Tuesday, February 5, 2013

August 28, 2012 - Finding Ashtabula

by Melinda Pillsbury-Foster

FaceBook has been touted as the new Main Street for America, and, as it is used by many, it certainly holds elements of this. On FaceBook you can catch up with friends, find ones who have slipped away, discover new friends.

But when I talk to folks around Ashtabula and look at photos, many faded with time, I realize Ashtabula once had its own FaceBook, the downtown are which is now, itself faded and somewhat tattered.
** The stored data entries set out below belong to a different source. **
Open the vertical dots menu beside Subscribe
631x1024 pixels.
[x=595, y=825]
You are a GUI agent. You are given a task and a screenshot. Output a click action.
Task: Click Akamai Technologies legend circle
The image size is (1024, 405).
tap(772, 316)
Edie Brewer-Plyer, who grew up in Ashtabula, shared with me photos she has gathered over time of people, smiling into the camera. All of these people 'link in' to other families from Ashtabula. Many are separated by generations, but connect through shared experiences as well as DNA. Among the photos was one of a man, who also grew up here, and was seeing a photo of his mother for the first time. His story was touching, sad and filled with a hunger which was never satisfied. Now elderly, he cherishes the photo of his mother, which Edie provided through her research.

Edie gave me the link to an online site where other folks had uploaded photos, some including captions, some leaving you wanting to know more about the people and their lives.
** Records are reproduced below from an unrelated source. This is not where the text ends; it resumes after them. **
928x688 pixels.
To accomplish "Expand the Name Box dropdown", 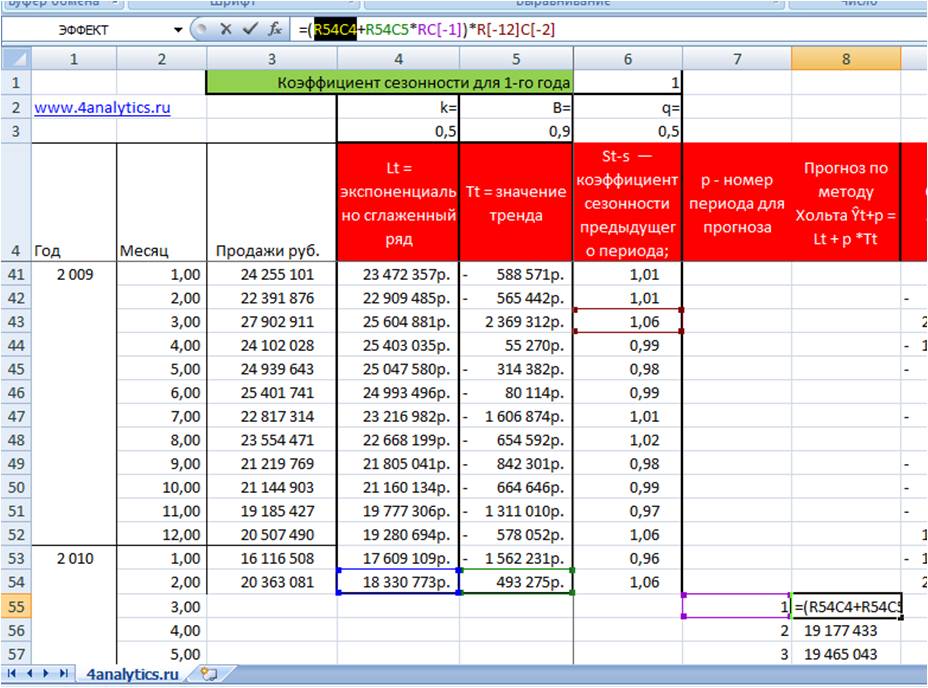I will 178,30.
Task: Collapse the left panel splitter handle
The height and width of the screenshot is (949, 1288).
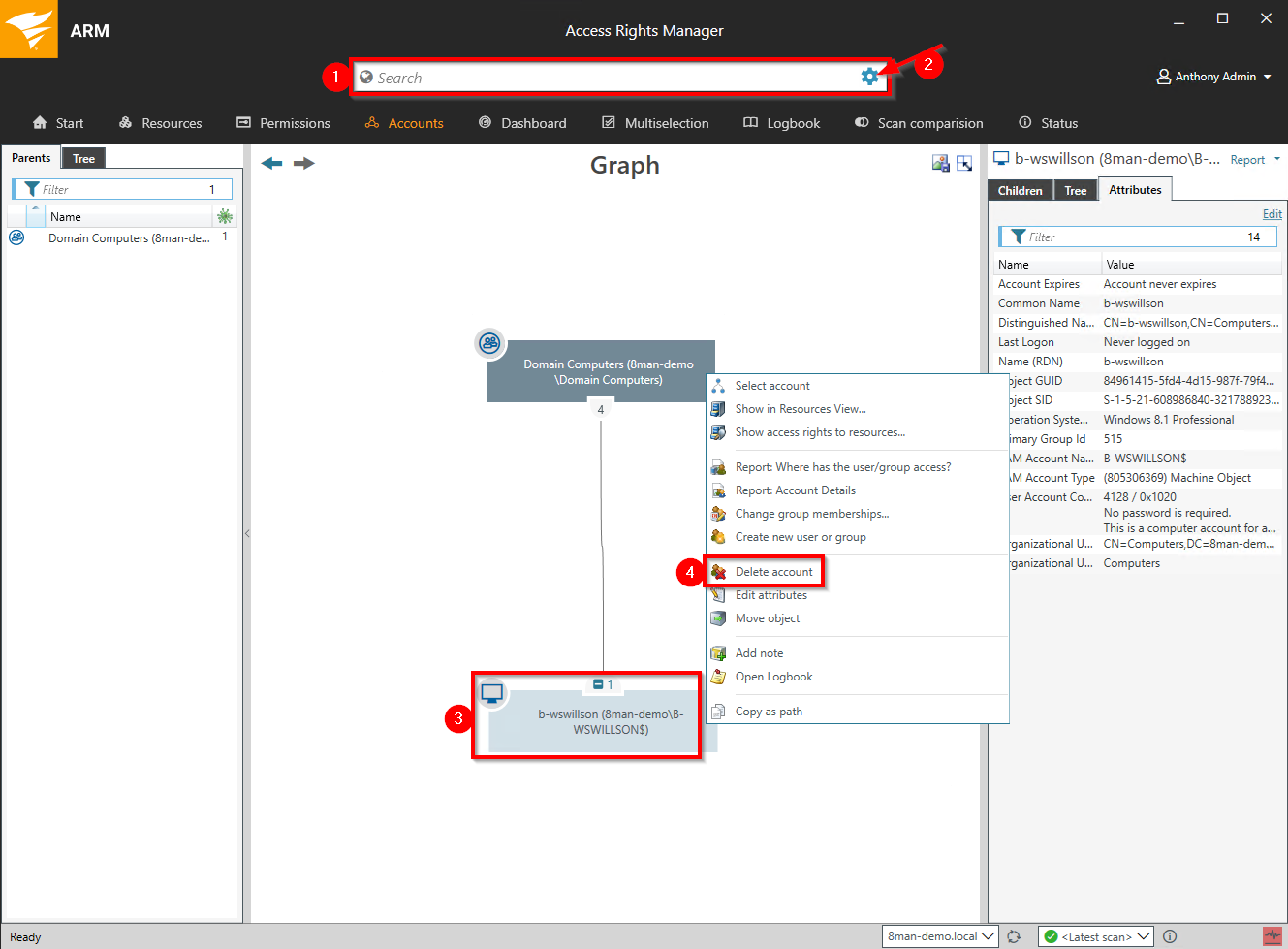Action: coord(247,533)
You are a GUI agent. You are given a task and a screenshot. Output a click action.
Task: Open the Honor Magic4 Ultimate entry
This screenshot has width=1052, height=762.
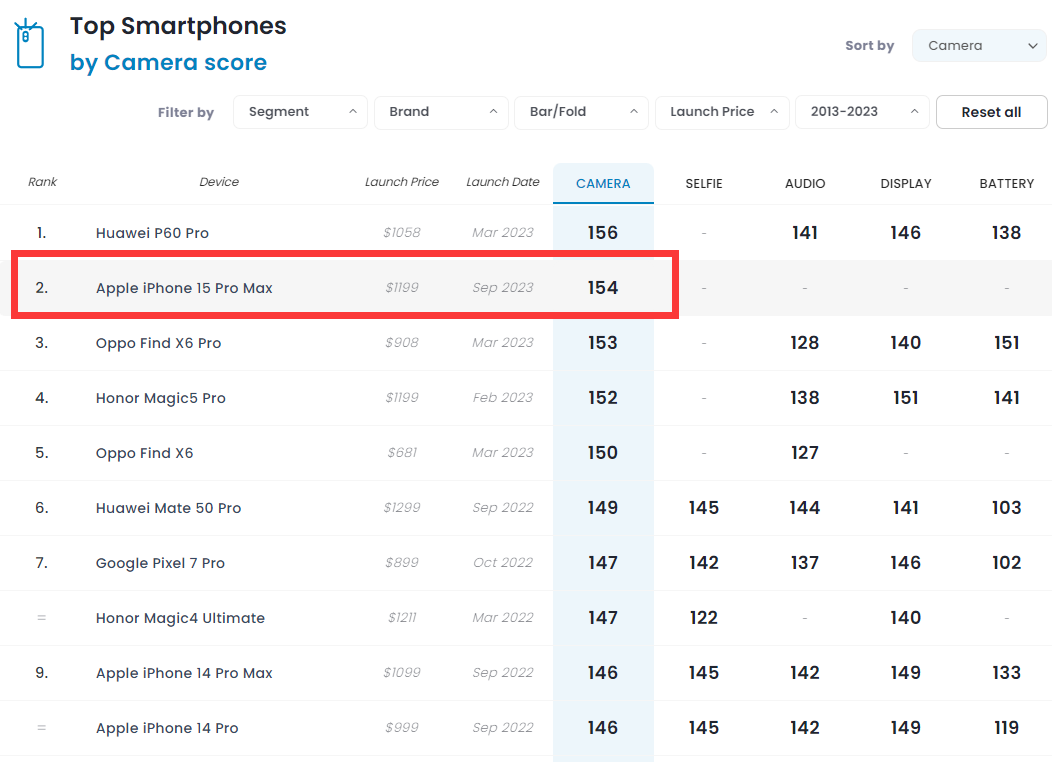point(180,618)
Most of us feel a hunger to know more about the world in which we live and know other people better and reclaim the past. The photos provide glimpses of life, as does FaceBook.

As people talk about their early experiences with Main Street here in Ashtabula they compare their memories about stores, now gone, the buildings occupied by other enterprises. They discuss when Carlisle's, a men's clothing store, closed, and the glowing displays in Cederquist's Jewelry Store. Another lady remembered being fitted with her wedding dress at The Empire Gold, which was also on Main Street. The light in her eyes and voice told a story she was reliving, but did not share, as she smiled.
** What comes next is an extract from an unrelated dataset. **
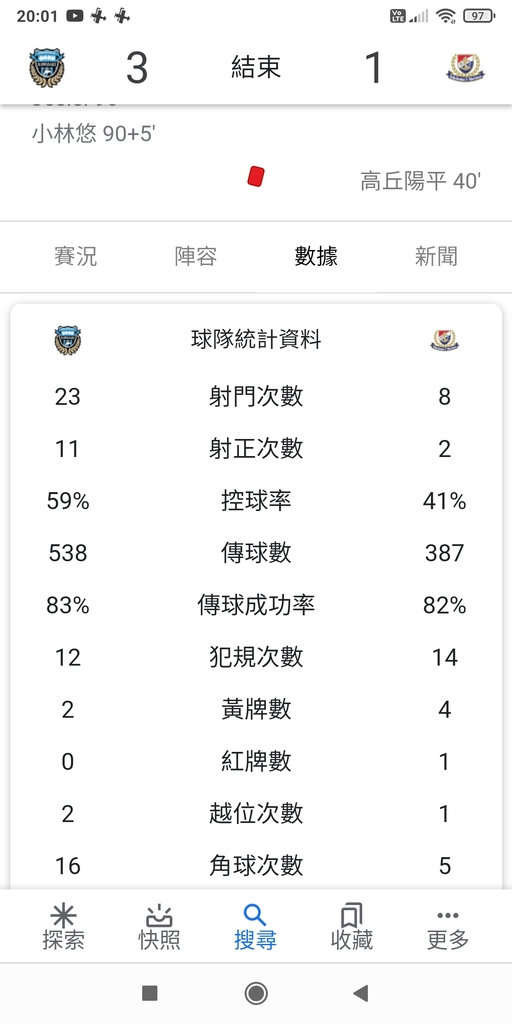
Task: Tap the Android home circle button
Action: pyautogui.click(x=256, y=993)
Images, either printed on paper, or online with pixels, connect us both to people and placed we knew and those we never knew, but loved anyway. What we see anchors us. As people, we need the security remembering provides and the understanding our reflections bring.

When we share memories amazing things happen. Ask yourself, what do you remember about Main Street, your school, the street when you grew up? Shared memories help us find ourselves.